Prove You Aren’t Storing Cards

PCI Requirements
  • Show you can use a self-assessment questionnaire (SAQ) with a reduced set of controls OR 
  • Show you can use a reduced set of controls on your report on compliance (RoC) 

One of the things that you have to do when you’re using an Self-Assessment Questionnaire (SAQ) with a reduced set of controls is to attest to the fact that you are not storing any cardholder data on your systems. But how can you possibly do that if you haven’t looked? 

We know from our experience that quite often cardholder data turns up where people least expect it. Unfortunately, if there’s a breach, this is the low hanging fruit that attackers will target. Even if you don’t think you store cardholder data, it’s possible to be the common point of compromise if someone is able to take card numbers that have been used on your system and later use them fraudulently.

So then how do you actually show that you’ve done your due diligence before you attest the fact that you’re not storing cardholder data and the risk of an “account data compromise” is minimized? You could spend days manually going through files, folders, databases, emails, and hoping to spot whether or not there’s card data, but the odds of finding all of it are extremely low. An alternative is to use cardholder data scanning tools, such as Quasar Scan to generate tangible evidence that you aren’t storing cards. Using automated tools to scan the whole of the environment gives you good assurance that you can take to the person signing that attestation of compliance (AoC) and prove that you’re not storing cards and they are putting their name to an accurate statement of fact.

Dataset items
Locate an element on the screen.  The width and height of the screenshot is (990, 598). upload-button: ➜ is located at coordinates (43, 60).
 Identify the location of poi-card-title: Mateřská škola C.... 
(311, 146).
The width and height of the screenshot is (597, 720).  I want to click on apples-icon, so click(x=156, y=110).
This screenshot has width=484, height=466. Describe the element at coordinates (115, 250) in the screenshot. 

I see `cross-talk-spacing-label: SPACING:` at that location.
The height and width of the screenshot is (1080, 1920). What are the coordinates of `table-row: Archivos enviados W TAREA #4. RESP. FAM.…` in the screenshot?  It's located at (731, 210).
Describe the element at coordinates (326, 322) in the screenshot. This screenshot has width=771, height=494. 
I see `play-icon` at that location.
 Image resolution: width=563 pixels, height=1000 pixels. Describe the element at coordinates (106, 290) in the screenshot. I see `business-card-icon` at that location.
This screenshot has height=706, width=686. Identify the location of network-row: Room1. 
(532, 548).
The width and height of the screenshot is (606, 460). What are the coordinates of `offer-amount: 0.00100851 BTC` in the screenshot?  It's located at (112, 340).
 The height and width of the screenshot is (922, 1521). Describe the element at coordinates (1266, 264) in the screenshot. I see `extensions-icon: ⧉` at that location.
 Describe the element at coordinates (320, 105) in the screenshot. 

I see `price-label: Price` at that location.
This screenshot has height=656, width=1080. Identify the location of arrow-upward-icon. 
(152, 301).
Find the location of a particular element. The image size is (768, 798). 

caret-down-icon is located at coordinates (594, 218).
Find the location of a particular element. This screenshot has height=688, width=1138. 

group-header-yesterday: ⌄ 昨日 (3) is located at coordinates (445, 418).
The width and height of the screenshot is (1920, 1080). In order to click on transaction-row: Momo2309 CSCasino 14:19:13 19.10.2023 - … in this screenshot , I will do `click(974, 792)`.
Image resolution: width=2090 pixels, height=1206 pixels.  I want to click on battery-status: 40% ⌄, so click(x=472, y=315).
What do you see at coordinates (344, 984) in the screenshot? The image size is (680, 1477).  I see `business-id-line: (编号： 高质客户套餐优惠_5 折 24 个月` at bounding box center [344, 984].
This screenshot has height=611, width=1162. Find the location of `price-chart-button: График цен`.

## Work to complete
1: Extract everything in the card-storage passage from "We know from" down to "use them fraudulently.", word for word.
2: Copy the rows word for word, everything from the line containing "This screenshot has height=706, width=686." down to the last row, both included.
The card-storage passage and the rows have nothing to do with each other.

## Solutions to the exercise
1:
We know from our experience that quite often cardholder data turns up where people least expect it. Unfortunately, if there’s a breach, this is the low hanging fruit that attackers will target. Even if you don’t think you store cardholder data, it’s possible to be the common point of compromise if someone is able to take card numbers that have been used on your system and later use them fraudulently.

2:
This screenshot has height=706, width=686. Identify the location of network-row: Room1. 
(532, 548).
The width and height of the screenshot is (606, 460). What are the coordinates of `offer-amount: 0.00100851 BTC` in the screenshot?  It's located at (112, 340).
 The height and width of the screenshot is (922, 1521). Describe the element at coordinates (1266, 264) in the screenshot. I see `extensions-icon: ⧉` at that location.
 Describe the element at coordinates (320, 105) in the screenshot. 

I see `price-label: Price` at that location.
This screenshot has height=656, width=1080. Identify the location of arrow-upward-icon. 
(152, 301).
Find the location of a particular element. The image size is (768, 798). 

caret-down-icon is located at coordinates (594, 218).
Find the location of a particular element. This screenshot has height=688, width=1138. 

group-header-yesterday: ⌄ 昨日 (3) is located at coordinates (445, 418).
The width and height of the screenshot is (1920, 1080). In order to click on transaction-row: Momo2309 CSCasino 14:19:13 19.10.2023 - … in this screenshot , I will do `click(974, 792)`.
Image resolution: width=2090 pixels, height=1206 pixels.  I want to click on battery-status: 40% ⌄, so click(x=472, y=315).
What do you see at coordinates (344, 984) in the screenshot? The image size is (680, 1477).  I see `business-id-line: (编号： 高质客户套餐优惠_5 折 24 个月` at bounding box center [344, 984].
This screenshot has height=611, width=1162. Find the location of `price-chart-button: График цен`.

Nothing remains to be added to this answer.